Strictly speaking, there is no such thing as a cable "network", but it is easy to understand how the term came to be used for national cable channels.
Networks predate cable. In fact, networks predate television. Networks arise from the fact that radio signals have a limited reach. The typical AM radio station has a broadcast radius of about 100 miles within which its signal can be received clearly. So a radio show being broadcast live in New York cannot be heard in Philadelphia or Washington, D.C. via direct broadcast. The desire to carry live broadcasts of news and sporting events inspired radio stations across the country to band together in "networks" which could share such programming. Initially carried by telephone wires, later by dedicated cables, the networks linked radio stations in different cities and allowed all of them to take the signal from the cable and then rebroadcast it over the air to their own local audience.
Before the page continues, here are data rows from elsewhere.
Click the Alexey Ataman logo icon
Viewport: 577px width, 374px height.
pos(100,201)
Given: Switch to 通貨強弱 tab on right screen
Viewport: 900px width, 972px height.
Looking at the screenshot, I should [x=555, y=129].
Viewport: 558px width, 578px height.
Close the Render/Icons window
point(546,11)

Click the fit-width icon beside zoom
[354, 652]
The major radio companies soon came to own a great many stations, and to share their programs with "affiliates" - independently owned stations that also carried network programs. The Columbia Broadcasting System (CBS) was one of the three major networks. The other two were both owned by the National Broadcasting Company - which in turn was owned by the Radio Corporation of America, maker of radio receivers. Each covered different cities and they were known as the Red and the Blue networks.
For dramas and comedies essentially the same system was used, except that some stations (especially on the west coast) would record the signal off the cable feed onto wire or wax disc when it was transmitted (usually from New York) and play it back later. So the same show could air at 7 PM in New York and Los Angeles. You have to remember that the continental United States covers four time zones, so delivering TV (and radio) signals to the entire country is a much bigger problem than it is in the U.K. where distances are comparatively modest. (Counting Alaska, Hawaii and territories the U.S. covers eight time zones.)
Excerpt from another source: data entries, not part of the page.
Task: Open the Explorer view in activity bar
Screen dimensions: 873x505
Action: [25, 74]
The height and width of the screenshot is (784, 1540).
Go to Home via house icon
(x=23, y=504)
When television came in the whole radio system, including ratings and advertising support, was transplanted to the new medium. A federal court anti-trust ruling forced NBC to give up either its red or blue network - I forget which. That spin-off network became the American Broadcasting Company (ABC), the third of the original "three major" networks. (Early television manufacturer DuMont had a network of five stations in five major east coast cities, but both the network and the TV factory soon went bust. I'm old enough that my family owned a DuMont television - our first - but not old enough to have watched any shows on the DuMont network. It had already vanished by the time I was born. /forums/images/graemlins/smile.gif)
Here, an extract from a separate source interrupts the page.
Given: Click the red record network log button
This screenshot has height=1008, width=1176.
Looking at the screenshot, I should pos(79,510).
The three broadcast networks, CBS, NBC and ABC, dominated American televison for the better part of 30 years. The Public Broadcasting System, a partially state-funded "network" of educational television stations which did not accept advertising, was founded in the mid 1960s, but was never real competition for the "Big Three" in terms of audience, and obviously wasn't any competition at all in terms of advertising dollars. Despite several attempts, no one would put together a viable fourth network until 1987, when Fox debuted, and it would not begin to attract a large audience for several years after that. In those days the broadcast networks routinely attracted audiences of 50 and 60 million people for individual shows, since nearly every American home received them, cable was niche system used to carry broadcast signals to remote rural areas and to watch uncut Hollywood movies in a handful of major cities. Satellite was almost unknown, and was delivered by 10 to 20 foot dishes, again mostly in rural areas. Most satellite broadcasts were not aimed at viewers with ground-stations, they were merely intercepting network signals being beamed to affiliates across the country.
Because cable channels like Sci-Fi and TNT are available nationwide, they are referred to as "networks", even though there are no local stations that are picking up and broadcasting their signals. The closest thing they have to "affiliates" are local cable companies which can choose to carry their signals (or not) and direct satellite providers like Dish Network and DirecTV.